In September the wave continued with a monster breach at Home Depot. The highly respected blog krebsonsecurity.com reported that banks have been that a large number of counterfeit credit cards were already available on the black-market that are connected to a breach of Home Depot POS.
And it hasn’t stopped. Dairy Queen and Staples have been revealed to be victims in recent weeks.
Are you going to be next?
The Target data breach provides an example of how severe the impact can be of a compromised POS system. In August, Target revealed that it had spent $148 million dollars in the second quarter, on top of $200 million in the first quarter, in cleaning up the immediate problem, such as cleaning themalware from the network, reissuing cards and offering customer’s free identity theft services.
While this is offset by a $38 million insurance policy against such events, this does not include Target’s exposure to financial losses incurred by the cardholders and the issuing authorities. Target is currently defending itself against numerous law suits claiming billions of dollars in damages from the POS breach. In the aftermath of the breach, Target experienced a decline in the stock price and in year over year sales.
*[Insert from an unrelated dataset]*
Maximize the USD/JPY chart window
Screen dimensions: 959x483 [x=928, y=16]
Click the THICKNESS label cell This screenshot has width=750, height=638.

While it is difficult to correlate, a loss of consumer confidence due to the breach is clearly a concern.
Shortly after the breach was revealed, Target’s Chief Information Officer resigned. In May, its Chief Executive Officer stepped down, at least partly due to the fallout from the breach. You can only imagine the impact that this incident and the leadership turmoil have had on the rest of Target’s Information Technology and Business organization.
Do you want to be dealing with such a situation in your organization?
Most POS systems consist of desktop computer running the Windows operating system and several POS devices directly connected. Windows is a well understood and high profile target for hackers. In too many cases, the POS computer is treated like all other desktops on the operator’s network, with the standard endpoint protection of antivirus software and personal firewall.
The traditional approach to protecting endpoints focuses on detecting threats. The leaves most endpoint security vulnerable to zero day malware, where the threat has not yet been discovered by the vendor and their signature files not yet updated. Malware creators are very good at modifying the files of known malware so that, for a time, they will be undetected as a threat.
BlackPOS, the malware used in the Target Data breach, was “in the wild” at least 3 months before being discovered and most antivirus systems could be updated to deal with it. According to Verizon’s 2014 Data Breach Report, 85% of POS intrusions compromised the target for more than 2 weeks before being detected. By the time the malware is discovered it may be too late.
Comodo’ solution to the POS crisis is to begin with a radical assumption: All endpoints can be compromised, therefore your application must be able to run safely in a compromised environment. We built SecureBox to be fortress in which your application can operate normally even when the landscape is overrun with malicious programs.
Unlike existing security solutions that seek to protect POS software by protecting the host system, Comodo SecureBox assumes the host will always be vulnerable and zealously protects the application itself. SecureBox inverts the traditional security approaches by running critical applications inside a dedicated, security hardened container which cannot be modified by any other processes which are running. The core containerization technology is augmented with key-logger protection, AV scanning, Memory Scraping protection, remote takeover protection and Anti-SSL sniffing to transform existing POS computers into truly secure Point of Sale platform.